"Bake Axis Conversion" defaults to models looking backwards

Hi, before anything I want to say that we have been experimenting with the new “Bake Axis Conversion” feature and it looks pretty convenient so far.

That being said we noticed that - apart from fixing the model rotation - this option is adding an extra 180 degrees on the y axis on our meshes and rigs.

Here is what I mean:

Without “Bake Axis Conversion” checked the mesh is imported 90 off on the X axis and this is compensated by adding a -90 degrees rotation on the game object transform. Nothing new here.

With “Bake Axis Conversion” is checked the mesh is imported in the correct direction but the prefab is generated with an extra 180 degrees on the Y axis which is causing the model to be added to the scene looking backwards.

This is not so bad for static mesh models imported with simplified hierarchy because this extra rotation is only added to the root prefab game object. But this extra rotation is also added to the root of rig hierarchies as well so for animated objects the extra rotation happens on any children transform that contains meshes and rig armatures, like so:

Fortunately, we can work around this by zeroing both Y rotations on our model instances and prefabs.

I’m not sure if this is the intended behavior but it sounds more like a bug than a design decision given it will be source for a lot of confusion. Anyway if this is by design please let us know so I can automate the rotation zeroing on our part.

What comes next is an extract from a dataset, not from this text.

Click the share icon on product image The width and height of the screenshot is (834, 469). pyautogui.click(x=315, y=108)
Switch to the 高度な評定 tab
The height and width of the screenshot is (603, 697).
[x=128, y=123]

One last thing, the fbx files shown here were exported on blender 2.83 with ‘-Y Forward’ and ‘Z Up’ axis. I’m including all .fbx and .blend with the thread.

5969417–640508–suzane.7z (182 KB)

Hello, is this the intended behavior for the Bake Axis Conversion feature?

Hi Garrafote, I noticed the same behaviour and it seems to come from the fact that Unity uses a left-handed coordinate system, but Blender uses a right-handed one. It may also be possible that Blender does not correctly specify the coordinate system inside the fbx file. I would need to consult the fbx spec and the exporter code to verify this.

So after looking at the fbx exporter in Blender, I did come to the conclusion that Unity does everything correctly and this is a misunderstanding about the coordinate system in Blender.

The coordinate system in Blender is defined as right-handed with +Y forward and +Z up. This information is correctly written to the fbx file and Unity also handles the import correctly. The problem comes from the fact that Blender defines looking from the -Y axis as the “front view”. Suzanne is also oriented to look in the -Y direction and every Blender file I know of is always built with the assumption that a model is looking forward in the -Y direction. But during export it is assumed that the +Y direction corresponds to forward (the way the coordinate system is defined). Blender applies the 180° rotation from +Y to -Y to all root objects, therefore you get a 180° rotation when exporting with -Y Forward and Z Up.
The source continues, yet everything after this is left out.